* _EXERCISE GOAL_
For this exercise, please reproduce the records below word for word, from the first line through the line with "This screenshot has height=917, width=661.".

(Collection entries)
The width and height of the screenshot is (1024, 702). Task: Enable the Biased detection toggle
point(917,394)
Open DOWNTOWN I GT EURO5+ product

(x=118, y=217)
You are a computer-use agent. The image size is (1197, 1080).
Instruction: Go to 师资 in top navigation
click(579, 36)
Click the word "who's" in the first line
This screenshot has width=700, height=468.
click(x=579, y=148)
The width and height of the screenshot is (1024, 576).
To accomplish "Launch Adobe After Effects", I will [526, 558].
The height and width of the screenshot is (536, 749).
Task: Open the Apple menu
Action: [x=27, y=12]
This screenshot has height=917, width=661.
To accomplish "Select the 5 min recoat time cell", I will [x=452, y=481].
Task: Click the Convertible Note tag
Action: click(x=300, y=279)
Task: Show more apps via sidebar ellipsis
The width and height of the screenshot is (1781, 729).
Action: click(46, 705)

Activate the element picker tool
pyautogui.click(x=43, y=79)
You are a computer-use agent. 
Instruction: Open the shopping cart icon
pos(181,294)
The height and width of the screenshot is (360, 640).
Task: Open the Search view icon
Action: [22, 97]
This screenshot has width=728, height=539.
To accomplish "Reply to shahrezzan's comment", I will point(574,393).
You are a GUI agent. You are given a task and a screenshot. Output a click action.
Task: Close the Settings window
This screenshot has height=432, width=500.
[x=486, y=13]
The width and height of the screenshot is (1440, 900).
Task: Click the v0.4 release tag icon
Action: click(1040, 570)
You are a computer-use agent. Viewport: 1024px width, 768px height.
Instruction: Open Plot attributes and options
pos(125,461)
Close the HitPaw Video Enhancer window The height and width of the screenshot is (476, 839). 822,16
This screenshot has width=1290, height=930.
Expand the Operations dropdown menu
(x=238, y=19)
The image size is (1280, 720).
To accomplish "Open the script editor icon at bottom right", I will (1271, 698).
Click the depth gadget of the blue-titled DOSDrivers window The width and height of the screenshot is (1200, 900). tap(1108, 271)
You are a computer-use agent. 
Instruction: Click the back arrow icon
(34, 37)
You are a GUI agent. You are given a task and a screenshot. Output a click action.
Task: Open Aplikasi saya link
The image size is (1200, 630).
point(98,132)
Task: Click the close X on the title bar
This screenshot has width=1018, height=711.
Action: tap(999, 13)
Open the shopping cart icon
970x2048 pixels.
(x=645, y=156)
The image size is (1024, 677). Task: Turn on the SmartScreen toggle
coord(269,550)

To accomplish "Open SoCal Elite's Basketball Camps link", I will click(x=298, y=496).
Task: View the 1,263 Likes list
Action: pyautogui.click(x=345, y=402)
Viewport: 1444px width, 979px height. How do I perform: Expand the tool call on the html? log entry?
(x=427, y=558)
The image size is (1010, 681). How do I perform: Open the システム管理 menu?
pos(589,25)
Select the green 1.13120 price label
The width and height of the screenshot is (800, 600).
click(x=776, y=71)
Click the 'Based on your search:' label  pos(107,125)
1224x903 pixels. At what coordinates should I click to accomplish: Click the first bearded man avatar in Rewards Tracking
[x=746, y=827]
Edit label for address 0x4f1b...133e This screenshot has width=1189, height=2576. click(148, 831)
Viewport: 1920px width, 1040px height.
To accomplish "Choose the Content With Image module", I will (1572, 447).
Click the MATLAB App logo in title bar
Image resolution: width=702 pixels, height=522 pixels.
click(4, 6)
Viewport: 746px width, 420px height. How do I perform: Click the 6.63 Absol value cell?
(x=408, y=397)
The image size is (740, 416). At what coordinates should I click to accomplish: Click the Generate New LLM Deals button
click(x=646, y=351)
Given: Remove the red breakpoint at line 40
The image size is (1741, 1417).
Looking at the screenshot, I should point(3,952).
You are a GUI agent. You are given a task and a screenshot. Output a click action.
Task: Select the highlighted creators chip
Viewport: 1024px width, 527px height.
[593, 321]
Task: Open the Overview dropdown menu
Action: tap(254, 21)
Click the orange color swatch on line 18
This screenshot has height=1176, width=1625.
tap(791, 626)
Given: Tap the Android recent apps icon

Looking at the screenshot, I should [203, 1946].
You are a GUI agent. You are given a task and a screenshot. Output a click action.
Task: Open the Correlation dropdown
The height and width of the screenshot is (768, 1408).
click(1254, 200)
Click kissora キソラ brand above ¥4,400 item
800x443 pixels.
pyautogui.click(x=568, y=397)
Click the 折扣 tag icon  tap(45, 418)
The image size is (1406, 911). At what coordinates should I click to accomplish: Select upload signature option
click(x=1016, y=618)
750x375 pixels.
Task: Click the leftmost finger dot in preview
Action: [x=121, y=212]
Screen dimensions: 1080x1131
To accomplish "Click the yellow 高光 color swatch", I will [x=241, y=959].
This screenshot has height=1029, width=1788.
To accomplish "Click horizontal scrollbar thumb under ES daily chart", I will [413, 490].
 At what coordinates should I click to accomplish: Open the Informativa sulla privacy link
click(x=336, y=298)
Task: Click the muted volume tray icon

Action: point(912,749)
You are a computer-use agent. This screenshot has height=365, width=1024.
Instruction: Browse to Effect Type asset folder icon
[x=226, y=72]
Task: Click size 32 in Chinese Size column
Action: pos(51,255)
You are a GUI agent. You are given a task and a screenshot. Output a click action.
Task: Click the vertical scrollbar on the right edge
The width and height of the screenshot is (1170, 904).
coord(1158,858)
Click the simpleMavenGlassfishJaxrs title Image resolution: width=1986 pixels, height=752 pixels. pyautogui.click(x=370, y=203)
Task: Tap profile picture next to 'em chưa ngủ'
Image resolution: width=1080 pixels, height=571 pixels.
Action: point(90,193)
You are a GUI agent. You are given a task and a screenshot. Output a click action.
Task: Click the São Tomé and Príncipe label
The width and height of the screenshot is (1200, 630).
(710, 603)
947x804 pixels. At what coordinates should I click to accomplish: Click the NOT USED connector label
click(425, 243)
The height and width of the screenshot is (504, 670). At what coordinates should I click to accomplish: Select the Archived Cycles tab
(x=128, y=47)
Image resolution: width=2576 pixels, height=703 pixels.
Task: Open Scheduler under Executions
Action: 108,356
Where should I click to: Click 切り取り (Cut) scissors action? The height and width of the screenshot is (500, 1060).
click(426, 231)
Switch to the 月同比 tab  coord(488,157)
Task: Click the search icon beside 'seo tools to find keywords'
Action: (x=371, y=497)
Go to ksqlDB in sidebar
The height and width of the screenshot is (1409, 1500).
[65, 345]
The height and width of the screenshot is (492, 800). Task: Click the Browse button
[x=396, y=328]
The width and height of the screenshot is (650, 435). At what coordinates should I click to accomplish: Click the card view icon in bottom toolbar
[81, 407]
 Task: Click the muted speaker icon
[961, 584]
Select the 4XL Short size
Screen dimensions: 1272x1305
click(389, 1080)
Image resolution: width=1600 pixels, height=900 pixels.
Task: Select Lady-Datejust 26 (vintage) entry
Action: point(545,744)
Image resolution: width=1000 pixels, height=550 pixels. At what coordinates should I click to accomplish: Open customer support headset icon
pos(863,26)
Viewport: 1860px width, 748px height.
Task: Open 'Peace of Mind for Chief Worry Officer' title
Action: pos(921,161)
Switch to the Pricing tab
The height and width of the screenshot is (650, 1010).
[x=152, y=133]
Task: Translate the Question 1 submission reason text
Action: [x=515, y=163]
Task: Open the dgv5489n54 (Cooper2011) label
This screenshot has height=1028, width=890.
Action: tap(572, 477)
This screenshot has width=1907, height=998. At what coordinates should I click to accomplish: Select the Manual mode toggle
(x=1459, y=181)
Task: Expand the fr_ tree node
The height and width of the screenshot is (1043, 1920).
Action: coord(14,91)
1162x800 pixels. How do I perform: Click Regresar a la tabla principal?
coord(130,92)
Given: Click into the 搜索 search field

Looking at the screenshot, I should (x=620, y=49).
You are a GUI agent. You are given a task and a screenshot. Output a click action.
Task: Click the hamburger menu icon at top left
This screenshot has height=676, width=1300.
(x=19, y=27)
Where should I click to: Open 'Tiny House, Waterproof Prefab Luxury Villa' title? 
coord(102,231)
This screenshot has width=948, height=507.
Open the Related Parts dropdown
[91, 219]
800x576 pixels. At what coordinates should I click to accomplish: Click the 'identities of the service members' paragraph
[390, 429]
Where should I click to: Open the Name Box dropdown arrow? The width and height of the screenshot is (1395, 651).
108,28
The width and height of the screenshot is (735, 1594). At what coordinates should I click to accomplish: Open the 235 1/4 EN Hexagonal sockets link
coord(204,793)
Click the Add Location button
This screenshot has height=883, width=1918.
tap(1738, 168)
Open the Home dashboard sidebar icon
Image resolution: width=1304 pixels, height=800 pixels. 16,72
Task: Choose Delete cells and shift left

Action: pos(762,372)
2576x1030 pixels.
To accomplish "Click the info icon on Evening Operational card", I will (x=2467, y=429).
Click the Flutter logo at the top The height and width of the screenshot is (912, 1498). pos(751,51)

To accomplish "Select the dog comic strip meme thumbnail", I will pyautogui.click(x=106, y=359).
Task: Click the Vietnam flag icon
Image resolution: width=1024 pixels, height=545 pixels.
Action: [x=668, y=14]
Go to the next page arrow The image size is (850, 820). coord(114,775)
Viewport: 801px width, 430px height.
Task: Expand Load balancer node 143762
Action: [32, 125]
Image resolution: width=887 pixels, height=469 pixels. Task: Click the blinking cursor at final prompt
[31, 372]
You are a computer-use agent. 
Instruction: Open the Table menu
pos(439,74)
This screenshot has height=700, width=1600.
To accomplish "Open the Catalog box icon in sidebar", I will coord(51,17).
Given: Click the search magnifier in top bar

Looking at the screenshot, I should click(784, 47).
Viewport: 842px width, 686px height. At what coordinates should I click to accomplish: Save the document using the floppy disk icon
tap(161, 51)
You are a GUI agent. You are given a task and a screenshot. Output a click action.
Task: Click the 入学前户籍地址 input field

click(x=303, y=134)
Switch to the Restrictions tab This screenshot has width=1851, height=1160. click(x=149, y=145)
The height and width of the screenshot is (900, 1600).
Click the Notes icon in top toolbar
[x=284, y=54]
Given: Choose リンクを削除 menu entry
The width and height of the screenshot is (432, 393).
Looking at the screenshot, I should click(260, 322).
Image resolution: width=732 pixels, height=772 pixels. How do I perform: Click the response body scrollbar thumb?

* _PROBLEM SOLUTION_
The width and height of the screenshot is (1024, 702). Task: Enable the Biased detection toggle
point(917,394)
Open DOWNTOWN I GT EURO5+ product

(x=118, y=217)
You are a computer-use agent. The image size is (1197, 1080).
Instruction: Go to 师资 in top navigation
click(579, 36)
Click the word "who's" in the first line
This screenshot has width=700, height=468.
click(x=579, y=148)
The width and height of the screenshot is (1024, 576).
To accomplish "Launch Adobe After Effects", I will [526, 558].
The height and width of the screenshot is (536, 749).
Task: Open the Apple menu
Action: [x=27, y=12]
This screenshot has height=917, width=661.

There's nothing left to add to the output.